Nie wiem, czy ta zwycięska debata sprawiła satysfakcję panu ministrowi. Mam nadzieję, że nie, bo to zwycięstwo z dość kiepskim przeciwnikiem. I żałuję, że w miejscu niedouczonego Napieralskiego nie zasiadł ktoś, kto jak równy z równym mógłby porozmawiać z Rostowskim o przyszłorocznym budżecie.

Na money.pl ukazał się wczoraj materiał, który demaskuje (to słowo z tytułu tego materiału) skonstruowany przez ministra finansów budżet i twierdzi, że w 2012 roku zabraknie nam miliardów złotych, a Rostowski doskonale o tym wie.
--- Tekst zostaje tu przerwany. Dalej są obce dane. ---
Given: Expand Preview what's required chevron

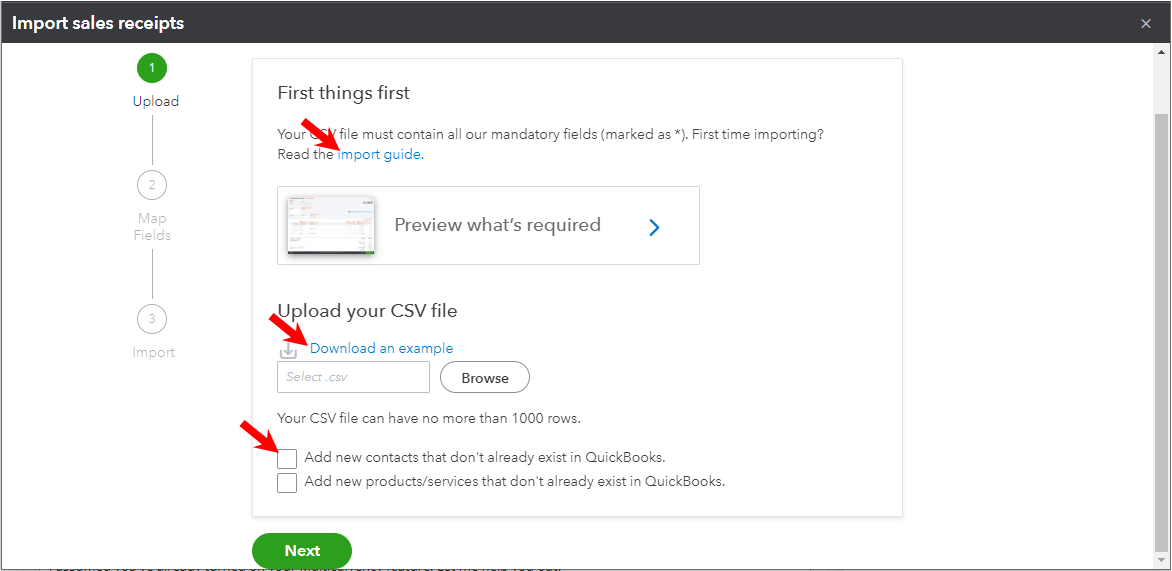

Wbrew ocenom ekspertów założył w przyszłym roku spadek deficytu, wysoki wzrost gospodarczy i wpływy do budżetu większe o 20 mld zł od tegorocznych. Ot, taki przedwyborczy optymizm rządu, który nijak się ma do rzeczywistości.

Do wyborów zostało jeszcze kilka dni, więc wciąż jest szansa na porządną, merytoryczną debatę z ministrem finansów. Tylko tym razem naprzeciwko Rostowskiego musi zasiąść ktoś, kto się zna na ekonomii.